Lapsus$, a hacker gang that claims to have hacked Nvidia, Samsung, and other companies, said this week that it has also attacked Microsoft. In an archive containing roughly 37GB of data, the group claimed to have found a file containing partial source code for Bing and Cortana.
After an investigation, Microsoft revealed that the gang known as DEV-0537 had hacked “a single account” and stolen pieces of source code for some of its products on Tuesday evening. Microsoft investigators have been investigating the Lapsus$ gang for weeks, according to a blog post on its security site, and reveals some of the ways they’ve used to corrupt victims’ PCs.
“The goal of DEV-0537 attackers is to achieve elevated access through stolen credentials that allow data theft and damaging assaults against a targeted company, typically culminating in extortion,” according to the Microsoft Threat Intelligence Center (MSTIC). This is a cybercriminal actor driven by theft and damage, according to tactics and aims.”
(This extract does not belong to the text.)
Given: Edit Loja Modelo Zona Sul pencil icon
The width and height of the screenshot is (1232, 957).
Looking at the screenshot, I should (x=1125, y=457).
Microsoft claims that the disclosed code isn’t serious enough to put users at danger, and that its reaction teams were able to stop the hackers in the middle of their attack.
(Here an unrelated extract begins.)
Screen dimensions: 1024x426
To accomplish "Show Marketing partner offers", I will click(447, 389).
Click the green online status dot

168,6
If its boasts are to be accepted, Lapsus$ has been on a tear recently. According to the organization, it has data from Okta, Samsung, and Ubisoft, as well as Nvidia and Microsoft. While firms such as Samsung and Nvidia have confessed that their data was taken, Okta has denied that the organization has access to their authentication service, asserting that “the Okta service has not been compromised and remains fully functioning.”
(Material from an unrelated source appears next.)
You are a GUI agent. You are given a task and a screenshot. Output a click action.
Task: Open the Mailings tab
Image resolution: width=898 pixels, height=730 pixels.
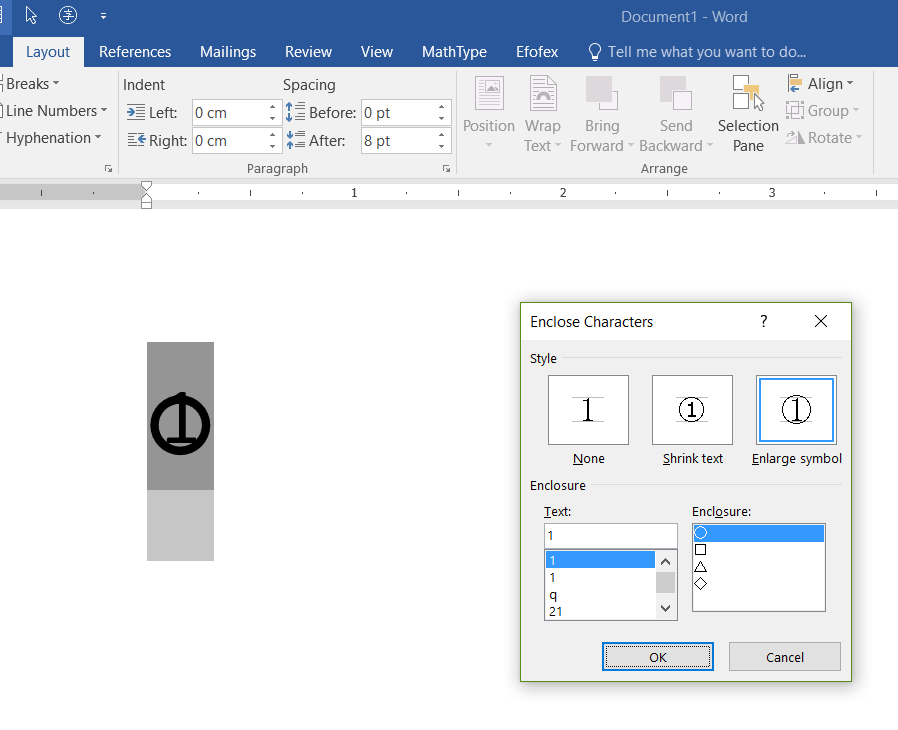(x=228, y=52)
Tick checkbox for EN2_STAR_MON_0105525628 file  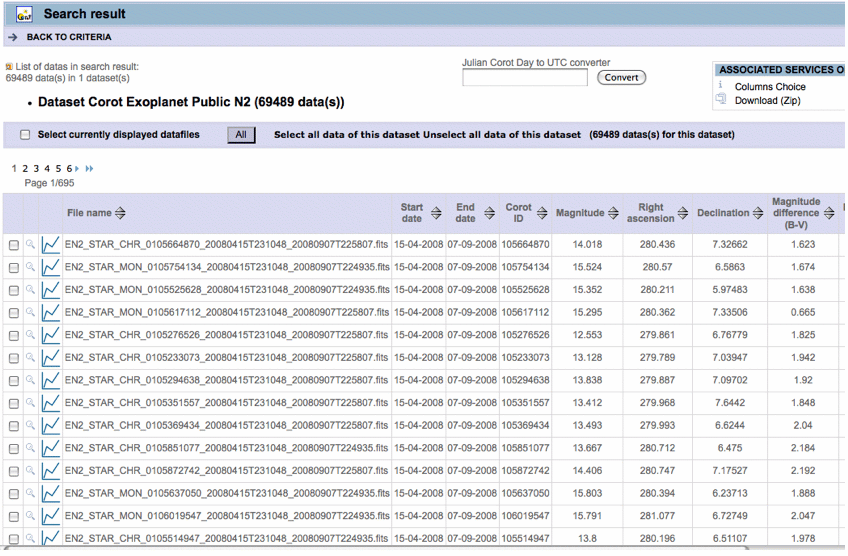point(14,291)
This isn’t the first time Microsoft has stated that it expects attackers to have access to its source code; it did so following the Solarwinds assault. According to Lapsus$, it only received around 45 percent of the code for Bing and Cortana, and about 90 percent for Bing Maps. Even if Microsoft was concerned about its source code disclosing flaws, the latter appears to be a less lucrative target than the other two.
Microsoft outlines a number of steps that other organizations can take to improve their security in its blog post, including requiring multifactor authentication, not using “weak” multifactor authentication methods like text messages or secondary email, educating team members about the potential for social engineering attacks, and developing processes for potential Lapsus$ attacks. Microsoft also stated that it will continue to monitor Lapsus$ and any assaults it may carry out against Microsoft customers.